Task description: Could you transcribe every record below exactly as it stands?

Top of Information

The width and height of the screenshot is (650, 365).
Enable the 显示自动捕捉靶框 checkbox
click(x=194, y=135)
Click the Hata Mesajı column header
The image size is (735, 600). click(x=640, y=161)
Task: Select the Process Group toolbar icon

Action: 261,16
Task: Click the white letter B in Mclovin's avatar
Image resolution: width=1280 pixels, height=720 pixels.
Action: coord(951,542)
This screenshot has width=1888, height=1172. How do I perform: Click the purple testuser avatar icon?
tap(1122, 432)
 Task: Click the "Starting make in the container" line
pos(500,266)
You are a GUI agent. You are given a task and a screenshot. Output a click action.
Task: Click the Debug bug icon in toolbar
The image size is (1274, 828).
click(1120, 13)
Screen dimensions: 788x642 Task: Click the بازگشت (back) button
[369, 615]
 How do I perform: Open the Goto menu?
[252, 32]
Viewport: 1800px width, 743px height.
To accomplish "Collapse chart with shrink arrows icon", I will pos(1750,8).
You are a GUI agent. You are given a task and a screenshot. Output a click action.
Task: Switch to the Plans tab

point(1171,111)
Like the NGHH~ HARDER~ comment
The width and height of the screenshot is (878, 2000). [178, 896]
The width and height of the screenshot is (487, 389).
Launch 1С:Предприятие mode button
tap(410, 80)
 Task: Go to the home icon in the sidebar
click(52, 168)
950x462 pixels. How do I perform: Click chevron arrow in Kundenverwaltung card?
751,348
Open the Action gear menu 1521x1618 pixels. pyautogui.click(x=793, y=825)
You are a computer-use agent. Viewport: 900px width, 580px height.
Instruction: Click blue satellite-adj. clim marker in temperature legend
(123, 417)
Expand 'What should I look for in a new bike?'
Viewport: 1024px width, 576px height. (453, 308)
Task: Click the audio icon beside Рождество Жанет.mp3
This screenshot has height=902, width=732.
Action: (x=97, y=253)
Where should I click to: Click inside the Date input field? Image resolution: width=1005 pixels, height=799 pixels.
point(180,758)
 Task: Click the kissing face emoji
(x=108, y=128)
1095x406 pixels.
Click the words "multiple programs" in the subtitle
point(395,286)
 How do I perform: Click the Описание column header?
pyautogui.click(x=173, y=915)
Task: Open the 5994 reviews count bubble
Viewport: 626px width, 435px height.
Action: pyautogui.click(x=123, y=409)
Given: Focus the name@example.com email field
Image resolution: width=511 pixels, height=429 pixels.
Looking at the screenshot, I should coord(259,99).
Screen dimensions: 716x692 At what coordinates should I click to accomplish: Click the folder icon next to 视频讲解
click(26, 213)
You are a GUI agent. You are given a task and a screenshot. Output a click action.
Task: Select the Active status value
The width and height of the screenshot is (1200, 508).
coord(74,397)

Bottom of Information

Result for this exercise:
The width and height of the screenshot is (650, 365).
Enable the 显示自动捕捉靶框 checkbox
click(x=194, y=135)
Click the Hata Mesajı column header
The image size is (735, 600). click(x=640, y=161)
Task: Select the Process Group toolbar icon

Action: 261,16
Task: Click the white letter B in Mclovin's avatar
Image resolution: width=1280 pixels, height=720 pixels.
Action: coord(951,542)
This screenshot has width=1888, height=1172. How do I perform: Click the purple testuser avatar icon?
tap(1122, 432)
 Task: Click the "Starting make in the container" line
pos(500,266)
You are a GUI agent. You are given a task and a screenshot. Output a click action.
Task: Click the Debug bug icon in toolbar
The image size is (1274, 828).
click(1120, 13)
Screen dimensions: 788x642 Task: Click the بازگشت (back) button
[369, 615]
 How do I perform: Open the Goto menu?
[252, 32]
Viewport: 1800px width, 743px height.
To accomplish "Collapse chart with shrink arrows icon", I will pos(1750,8).
You are a GUI agent. You are given a task and a screenshot. Output a click action.
Task: Switch to the Plans tab

point(1171,111)
Like the NGHH~ HARDER~ comment
The width and height of the screenshot is (878, 2000). [178, 896]
The width and height of the screenshot is (487, 389).
Launch 1С:Предприятие mode button
tap(410, 80)
 Task: Go to the home icon in the sidebar
click(52, 168)
950x462 pixels. How do I perform: Click chevron arrow in Kundenverwaltung card?
751,348
Open the Action gear menu 1521x1618 pixels. pyautogui.click(x=793, y=825)
You are a computer-use agent. Viewport: 900px width, 580px height.
Instruction: Click blue satellite-adj. clim marker in temperature legend
(123, 417)
Expand 'What should I look for in a new bike?'
Viewport: 1024px width, 576px height. (453, 308)
Task: Click the audio icon beside Рождество Жанет.mp3
This screenshot has height=902, width=732.
Action: (x=97, y=253)
Where should I click to: Click inside the Date input field? Image resolution: width=1005 pixels, height=799 pixels.
point(180,758)
 Task: Click the kissing face emoji
(x=108, y=128)
1095x406 pixels.
Click the words "multiple programs" in the subtitle
point(395,286)
 How do I perform: Click the Описание column header?
pyautogui.click(x=173, y=915)
Task: Open the 5994 reviews count bubble
Viewport: 626px width, 435px height.
Action: pyautogui.click(x=123, y=409)
Given: Focus the name@example.com email field
Image resolution: width=511 pixels, height=429 pixels.
Looking at the screenshot, I should coord(259,99).
Screen dimensions: 716x692 At what coordinates should I click to accomplish: Click the folder icon next to 视频讲解
click(26, 213)
You are a GUI agent. You are given a task and a screenshot. Output a click action.
Task: Select the Active status value
The width and height of the screenshot is (1200, 508).
coord(74,397)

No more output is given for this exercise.